For several decades, North American suburbanites have been living comfortably in their quiet bubble of car-dependent neighborhoods, completely disregarding the noise, danger and other externalities that their traffic imposes onto the people who choose sustainable transportation options in more densely-populated urban areas. It's time that we design our urban neighborhoods around the daily needs of the people actually living there rather than the speed and convenience of visitors.
> Unless we push for better transportation infrastructure today it won't be there thirty years from now.
It takes 30 years to completely reshape the housing market because there just aren't enough construction companies, and existing homes don't go on the market, to do it faster than that.
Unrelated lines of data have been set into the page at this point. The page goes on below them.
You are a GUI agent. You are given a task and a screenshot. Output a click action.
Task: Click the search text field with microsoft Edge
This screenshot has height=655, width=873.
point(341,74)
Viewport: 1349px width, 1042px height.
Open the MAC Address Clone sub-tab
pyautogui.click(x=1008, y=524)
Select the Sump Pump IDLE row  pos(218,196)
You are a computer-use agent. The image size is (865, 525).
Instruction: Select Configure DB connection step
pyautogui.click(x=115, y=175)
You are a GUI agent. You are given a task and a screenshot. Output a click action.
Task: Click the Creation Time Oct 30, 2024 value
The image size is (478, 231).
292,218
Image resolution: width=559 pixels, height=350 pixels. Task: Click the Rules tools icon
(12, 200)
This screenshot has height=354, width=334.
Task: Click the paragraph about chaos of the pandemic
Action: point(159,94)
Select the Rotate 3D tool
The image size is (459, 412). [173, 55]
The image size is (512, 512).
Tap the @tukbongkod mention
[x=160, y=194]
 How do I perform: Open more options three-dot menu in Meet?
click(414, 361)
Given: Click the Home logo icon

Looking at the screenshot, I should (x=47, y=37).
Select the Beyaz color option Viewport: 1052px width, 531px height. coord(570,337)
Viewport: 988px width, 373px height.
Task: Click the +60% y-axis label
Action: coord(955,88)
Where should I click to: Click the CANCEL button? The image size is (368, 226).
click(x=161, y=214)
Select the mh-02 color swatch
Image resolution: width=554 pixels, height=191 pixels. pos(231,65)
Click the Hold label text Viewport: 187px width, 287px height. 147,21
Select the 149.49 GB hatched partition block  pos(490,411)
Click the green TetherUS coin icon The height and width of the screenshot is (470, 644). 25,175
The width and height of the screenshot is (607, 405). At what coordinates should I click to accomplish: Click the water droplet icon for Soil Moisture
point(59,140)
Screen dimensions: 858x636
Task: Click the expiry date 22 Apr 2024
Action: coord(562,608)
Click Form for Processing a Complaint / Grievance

It doesn't take 30 years to build a subway line, or if it does then your government is dysfunctional and you should focus on fixing that.
Meanwhile if you try to build the transit infrastructure before there is any demand for it, nobody uses it and you lose public support for even maintaining it because it turns into a money pit with high costs and low usage. And you get punished by the voters because the thing you put in place can't be used while the housing situation is still what it is, whereas the thing they have to use is now worse because the bus lane carrying empty buses nobody can practically use is consuming a travel lane that used to carry more cars.
> Nobody is suggesting to put a bus lane in a boring cul-de-sac, either.
The problem is that nobody is suggesting to put a bus in a boring cul-de-sac, because that would be highly inefficient and not have enough ridership to justify it. But then the people who live there can't take the bus because there isn't one, so they also can't use a bus lane when they get to the main road, and become angry with you when the disused bus lane makes the traffic worse.
> It's time that we design our urban neighborhoods around the daily needs of the people actually living there rather than the speed and convenience of visitors.
It's generally worth considering how those "visitors" will respond to that in terms of where they set up shop and how they vote.
A bus that starts and stops as it goes through traffic calming with 100 people on it will make an absolute joke of the efficiency of even the most fuel efficient of cars.
In areas where transit is given its own lane, or is a train, the time efficiency is much better as well. Plus if you give buses their own lanes you can remove traffic calming measures for them and give them signal priority, thus making them even more efficient from a resource, and time perspective.